Storing personal data on a blockchain isn’t without its challenges, particularly when it comes to staying compliant with GDPR. The issue lies in the immutable nature of blockchain technology. GDPR principles, like the right to erasure and data minimization, can clash with this immutability. Once personal data is added to the blockchain, it’s virtually impossible to delete or alter, which can lead to serious compliance issues. On top of that, public blockchains may expose sensitive data to unwanted access, creating additional privacy concerns.

How Businesses Can Mitigate These Risks

To navigate these challenges, businesses can adopt several strategies:

  • Encrypt data before adding it to the blockchain: This ensures that sensitive information remains protected even if exposed.
  • Utilize off-chain storage for sensitive data: Instead of putting everything on-chain, off-chain solutions can securely manage private information.
  • Conduct Data Protection Impact Assessments (DPIAs): These assessments help identify and address potential risks to privacy and compliance.
  • Apply pseudonymization and data aggregation: These techniques reduce the risk of exposing identifiable information while still enabling blockchain functionality.

By implementing these measures, businesses can better balance blockchain’s benefits with the need to protect personal data and comply with privacy laws.

Why are private and permissioned blockchains better suited for GDPR compliance than public blockchains?
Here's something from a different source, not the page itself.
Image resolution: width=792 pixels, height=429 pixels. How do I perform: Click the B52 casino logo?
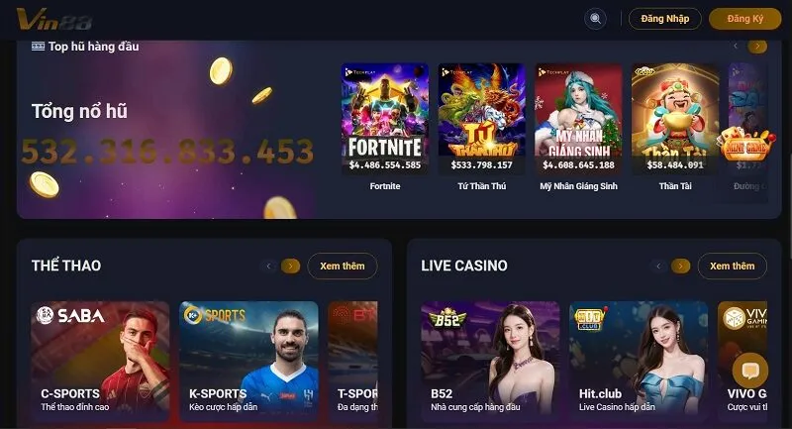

Private and permissioned blockchains are often a better fit for GDPR compliance because they allow organizations to have greater control over who can access and manage data. This control makes it simpler to implement GDPR principles like data protection by design and default, ensuring personal data is handled securely and responsibly at every step.

These types of blockchains also come with features that align well with GDPR requirements, such as data minimization and the ability to delete or restrict access to personal data. This is particularly important for adhering to rules like the right to erasure. On top of that, their structured governance frameworks make it easier to navigate compliance tasks, such as conducting Data Protection Impact Assessments (DPIAs) and managing user consent in a clear and efficient way.